Work to complete:
Only one stretch of the records below is wanted: the lines from the one holding "The height and width of the screenshot is (557, 743)." through the one holding "Click the DUFEY". Return it exactly, both ends included.

Data under study:
"""
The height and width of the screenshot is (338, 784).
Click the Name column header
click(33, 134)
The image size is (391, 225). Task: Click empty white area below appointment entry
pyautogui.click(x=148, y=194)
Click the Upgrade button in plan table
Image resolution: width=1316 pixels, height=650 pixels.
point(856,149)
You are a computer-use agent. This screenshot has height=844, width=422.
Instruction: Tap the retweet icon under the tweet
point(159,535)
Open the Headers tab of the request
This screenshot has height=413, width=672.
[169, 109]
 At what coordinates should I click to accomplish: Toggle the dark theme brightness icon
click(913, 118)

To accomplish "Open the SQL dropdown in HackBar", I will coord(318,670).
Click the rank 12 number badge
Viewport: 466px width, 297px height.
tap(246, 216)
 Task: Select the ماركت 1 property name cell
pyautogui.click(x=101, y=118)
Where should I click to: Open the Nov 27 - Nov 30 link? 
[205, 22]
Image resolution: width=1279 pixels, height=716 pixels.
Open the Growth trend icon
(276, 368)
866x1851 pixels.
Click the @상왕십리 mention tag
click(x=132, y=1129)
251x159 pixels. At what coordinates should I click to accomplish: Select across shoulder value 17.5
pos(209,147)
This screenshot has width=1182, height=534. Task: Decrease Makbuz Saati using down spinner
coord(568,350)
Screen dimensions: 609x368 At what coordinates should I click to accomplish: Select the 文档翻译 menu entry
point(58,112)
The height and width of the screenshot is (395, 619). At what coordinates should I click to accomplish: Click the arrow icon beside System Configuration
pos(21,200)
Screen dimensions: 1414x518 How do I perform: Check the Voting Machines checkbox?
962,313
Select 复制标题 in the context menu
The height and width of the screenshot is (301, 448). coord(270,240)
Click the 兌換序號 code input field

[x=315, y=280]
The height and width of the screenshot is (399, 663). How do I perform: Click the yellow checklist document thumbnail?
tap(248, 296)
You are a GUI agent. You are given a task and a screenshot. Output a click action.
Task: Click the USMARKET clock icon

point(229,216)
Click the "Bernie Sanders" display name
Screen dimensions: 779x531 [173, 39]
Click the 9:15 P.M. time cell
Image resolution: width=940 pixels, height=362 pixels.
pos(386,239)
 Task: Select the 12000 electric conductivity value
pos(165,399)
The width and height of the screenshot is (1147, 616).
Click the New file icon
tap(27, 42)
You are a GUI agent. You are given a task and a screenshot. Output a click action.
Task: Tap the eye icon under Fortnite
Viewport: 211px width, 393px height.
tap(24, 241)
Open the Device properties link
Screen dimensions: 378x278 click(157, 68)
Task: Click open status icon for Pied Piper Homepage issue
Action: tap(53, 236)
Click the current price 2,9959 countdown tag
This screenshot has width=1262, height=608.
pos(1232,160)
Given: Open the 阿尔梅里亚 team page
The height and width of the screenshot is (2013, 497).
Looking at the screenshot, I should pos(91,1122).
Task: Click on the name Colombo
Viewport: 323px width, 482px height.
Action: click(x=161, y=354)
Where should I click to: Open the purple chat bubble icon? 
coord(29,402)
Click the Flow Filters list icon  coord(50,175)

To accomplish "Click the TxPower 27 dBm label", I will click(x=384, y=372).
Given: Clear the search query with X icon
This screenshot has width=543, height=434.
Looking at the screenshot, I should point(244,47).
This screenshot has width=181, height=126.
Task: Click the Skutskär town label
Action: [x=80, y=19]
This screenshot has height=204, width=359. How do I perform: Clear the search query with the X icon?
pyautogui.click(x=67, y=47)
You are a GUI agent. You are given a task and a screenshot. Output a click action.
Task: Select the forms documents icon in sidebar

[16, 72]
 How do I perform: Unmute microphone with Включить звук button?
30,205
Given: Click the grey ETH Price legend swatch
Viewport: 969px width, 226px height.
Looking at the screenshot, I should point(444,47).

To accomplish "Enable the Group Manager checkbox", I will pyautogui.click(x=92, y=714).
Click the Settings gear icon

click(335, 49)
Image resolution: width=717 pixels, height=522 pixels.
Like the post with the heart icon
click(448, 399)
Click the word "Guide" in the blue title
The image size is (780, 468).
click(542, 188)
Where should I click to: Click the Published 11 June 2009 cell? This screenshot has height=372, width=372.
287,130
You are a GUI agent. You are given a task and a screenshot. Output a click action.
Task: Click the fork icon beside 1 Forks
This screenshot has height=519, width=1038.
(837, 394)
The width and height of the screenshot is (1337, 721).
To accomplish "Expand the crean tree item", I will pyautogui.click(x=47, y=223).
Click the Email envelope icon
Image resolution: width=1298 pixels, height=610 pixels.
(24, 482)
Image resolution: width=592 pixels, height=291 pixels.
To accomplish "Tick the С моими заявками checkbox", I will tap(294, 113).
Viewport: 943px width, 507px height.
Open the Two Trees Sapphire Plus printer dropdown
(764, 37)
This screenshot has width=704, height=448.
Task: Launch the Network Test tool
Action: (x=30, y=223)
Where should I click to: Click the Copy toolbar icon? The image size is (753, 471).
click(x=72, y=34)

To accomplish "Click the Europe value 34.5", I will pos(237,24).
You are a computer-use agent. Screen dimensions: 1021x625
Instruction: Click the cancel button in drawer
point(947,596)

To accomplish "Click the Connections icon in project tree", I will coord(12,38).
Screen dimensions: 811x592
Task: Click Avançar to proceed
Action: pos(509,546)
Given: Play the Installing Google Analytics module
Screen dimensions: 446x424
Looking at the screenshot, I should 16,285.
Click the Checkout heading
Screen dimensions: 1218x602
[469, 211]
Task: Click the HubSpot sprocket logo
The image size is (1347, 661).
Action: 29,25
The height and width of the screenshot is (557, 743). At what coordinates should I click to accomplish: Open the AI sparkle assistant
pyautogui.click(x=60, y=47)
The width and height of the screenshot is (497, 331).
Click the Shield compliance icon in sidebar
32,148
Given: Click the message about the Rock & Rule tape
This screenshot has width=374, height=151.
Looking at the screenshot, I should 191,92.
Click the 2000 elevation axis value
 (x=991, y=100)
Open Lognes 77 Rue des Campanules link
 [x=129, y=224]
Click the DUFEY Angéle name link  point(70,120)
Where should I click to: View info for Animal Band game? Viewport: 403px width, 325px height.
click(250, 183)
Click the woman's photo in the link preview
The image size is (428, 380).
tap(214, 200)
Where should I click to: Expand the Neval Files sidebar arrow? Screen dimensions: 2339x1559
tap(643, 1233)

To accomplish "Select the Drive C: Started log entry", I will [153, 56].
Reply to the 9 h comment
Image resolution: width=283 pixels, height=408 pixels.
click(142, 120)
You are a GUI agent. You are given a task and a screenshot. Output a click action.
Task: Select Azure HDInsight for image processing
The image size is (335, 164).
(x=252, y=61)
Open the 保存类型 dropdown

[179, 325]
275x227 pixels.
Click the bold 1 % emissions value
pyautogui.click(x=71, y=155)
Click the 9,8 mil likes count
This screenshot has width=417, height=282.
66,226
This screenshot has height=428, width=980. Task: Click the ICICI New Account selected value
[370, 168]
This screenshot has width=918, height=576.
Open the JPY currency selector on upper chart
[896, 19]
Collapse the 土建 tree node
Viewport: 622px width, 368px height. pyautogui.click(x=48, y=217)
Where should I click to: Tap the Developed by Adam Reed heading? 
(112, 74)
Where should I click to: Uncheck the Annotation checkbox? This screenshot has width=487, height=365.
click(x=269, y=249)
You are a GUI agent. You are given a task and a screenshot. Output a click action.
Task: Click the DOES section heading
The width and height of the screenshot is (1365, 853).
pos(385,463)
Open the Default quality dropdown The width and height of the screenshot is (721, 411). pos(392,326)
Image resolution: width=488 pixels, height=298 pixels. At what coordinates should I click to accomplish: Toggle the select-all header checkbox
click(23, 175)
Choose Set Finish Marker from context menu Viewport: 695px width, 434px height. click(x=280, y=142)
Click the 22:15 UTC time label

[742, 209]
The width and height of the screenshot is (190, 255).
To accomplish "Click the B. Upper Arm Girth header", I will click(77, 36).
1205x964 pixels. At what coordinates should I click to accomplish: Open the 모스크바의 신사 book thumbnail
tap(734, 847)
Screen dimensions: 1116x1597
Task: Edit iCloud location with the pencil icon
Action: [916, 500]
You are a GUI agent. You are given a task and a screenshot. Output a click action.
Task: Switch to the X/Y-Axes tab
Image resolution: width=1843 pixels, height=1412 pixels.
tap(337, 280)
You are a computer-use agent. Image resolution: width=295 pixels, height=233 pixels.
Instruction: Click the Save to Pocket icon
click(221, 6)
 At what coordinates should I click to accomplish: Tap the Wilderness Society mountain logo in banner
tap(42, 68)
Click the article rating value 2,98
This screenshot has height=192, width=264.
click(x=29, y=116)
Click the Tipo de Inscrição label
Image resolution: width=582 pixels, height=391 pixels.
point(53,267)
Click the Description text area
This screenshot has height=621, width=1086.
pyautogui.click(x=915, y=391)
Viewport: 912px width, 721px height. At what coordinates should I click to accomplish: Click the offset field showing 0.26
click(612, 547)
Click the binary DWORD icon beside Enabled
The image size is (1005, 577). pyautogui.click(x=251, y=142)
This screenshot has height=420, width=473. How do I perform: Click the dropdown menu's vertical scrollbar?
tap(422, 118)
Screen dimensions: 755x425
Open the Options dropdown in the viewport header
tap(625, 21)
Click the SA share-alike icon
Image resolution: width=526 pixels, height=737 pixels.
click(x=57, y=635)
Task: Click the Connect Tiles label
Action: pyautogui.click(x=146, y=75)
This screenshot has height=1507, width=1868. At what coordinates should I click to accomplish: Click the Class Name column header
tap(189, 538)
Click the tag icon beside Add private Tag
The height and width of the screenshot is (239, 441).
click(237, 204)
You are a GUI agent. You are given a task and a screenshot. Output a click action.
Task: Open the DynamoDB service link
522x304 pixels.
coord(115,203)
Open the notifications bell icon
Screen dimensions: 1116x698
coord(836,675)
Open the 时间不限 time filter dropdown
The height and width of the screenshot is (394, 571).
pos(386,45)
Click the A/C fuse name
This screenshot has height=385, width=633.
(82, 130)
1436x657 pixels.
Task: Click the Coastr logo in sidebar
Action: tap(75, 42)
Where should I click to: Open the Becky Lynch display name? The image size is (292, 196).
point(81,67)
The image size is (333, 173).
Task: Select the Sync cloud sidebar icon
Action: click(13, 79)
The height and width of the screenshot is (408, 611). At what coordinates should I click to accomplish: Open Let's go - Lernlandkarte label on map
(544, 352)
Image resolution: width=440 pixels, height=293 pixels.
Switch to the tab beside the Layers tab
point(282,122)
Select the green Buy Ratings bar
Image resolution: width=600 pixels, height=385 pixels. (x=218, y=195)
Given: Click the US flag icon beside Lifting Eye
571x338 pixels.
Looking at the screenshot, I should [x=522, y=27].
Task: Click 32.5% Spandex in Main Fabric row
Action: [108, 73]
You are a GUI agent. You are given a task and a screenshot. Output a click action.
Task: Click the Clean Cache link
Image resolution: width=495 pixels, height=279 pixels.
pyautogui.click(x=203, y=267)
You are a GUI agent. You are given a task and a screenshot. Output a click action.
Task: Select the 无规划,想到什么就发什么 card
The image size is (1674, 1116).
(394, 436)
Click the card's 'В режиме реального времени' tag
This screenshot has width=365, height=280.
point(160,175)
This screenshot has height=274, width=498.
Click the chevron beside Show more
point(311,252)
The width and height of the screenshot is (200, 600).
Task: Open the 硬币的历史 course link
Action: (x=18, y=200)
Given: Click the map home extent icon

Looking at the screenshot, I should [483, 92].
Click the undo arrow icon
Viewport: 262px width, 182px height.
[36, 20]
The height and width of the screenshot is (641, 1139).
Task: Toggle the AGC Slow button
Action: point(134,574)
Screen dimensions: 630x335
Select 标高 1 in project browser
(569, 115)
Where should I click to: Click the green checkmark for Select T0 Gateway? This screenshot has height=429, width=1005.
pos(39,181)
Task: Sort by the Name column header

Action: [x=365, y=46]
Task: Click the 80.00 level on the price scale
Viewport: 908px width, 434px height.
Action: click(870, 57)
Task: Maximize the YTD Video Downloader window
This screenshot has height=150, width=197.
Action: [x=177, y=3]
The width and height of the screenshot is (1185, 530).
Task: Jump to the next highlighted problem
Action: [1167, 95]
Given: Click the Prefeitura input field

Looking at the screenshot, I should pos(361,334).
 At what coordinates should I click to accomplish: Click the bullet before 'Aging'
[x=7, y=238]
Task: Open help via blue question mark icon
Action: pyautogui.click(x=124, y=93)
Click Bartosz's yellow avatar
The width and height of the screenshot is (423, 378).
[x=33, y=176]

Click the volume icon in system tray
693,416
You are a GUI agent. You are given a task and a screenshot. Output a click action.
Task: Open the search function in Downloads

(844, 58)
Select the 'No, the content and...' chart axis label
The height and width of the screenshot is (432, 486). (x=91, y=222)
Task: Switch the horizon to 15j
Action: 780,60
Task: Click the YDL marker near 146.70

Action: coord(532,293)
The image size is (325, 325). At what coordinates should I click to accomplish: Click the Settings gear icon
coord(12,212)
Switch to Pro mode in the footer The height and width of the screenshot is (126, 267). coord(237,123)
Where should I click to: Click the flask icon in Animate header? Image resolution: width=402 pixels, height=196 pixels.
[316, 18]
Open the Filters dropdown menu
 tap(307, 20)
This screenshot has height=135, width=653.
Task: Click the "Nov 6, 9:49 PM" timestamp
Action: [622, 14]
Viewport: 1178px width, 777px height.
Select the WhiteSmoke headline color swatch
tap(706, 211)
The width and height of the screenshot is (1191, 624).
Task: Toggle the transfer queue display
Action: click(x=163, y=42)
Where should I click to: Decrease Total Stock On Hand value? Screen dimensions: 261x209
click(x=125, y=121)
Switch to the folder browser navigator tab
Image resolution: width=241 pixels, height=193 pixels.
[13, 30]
"""
Answer to the problem:
The height and width of the screenshot is (557, 743). At what coordinates should I click to accomplish: Open the AI sparkle assistant
pyautogui.click(x=60, y=47)
The width and height of the screenshot is (497, 331).
Click the Shield compliance icon in sidebar
32,148
Given: Click the message about the Rock & Rule tape
This screenshot has width=374, height=151.
Looking at the screenshot, I should 191,92.
Click the 2000 elevation axis value
 (x=991, y=100)
Open Lognes 77 Rue des Campanules link
 [x=129, y=224]
Click the DUFEY Angéle name link  point(70,120)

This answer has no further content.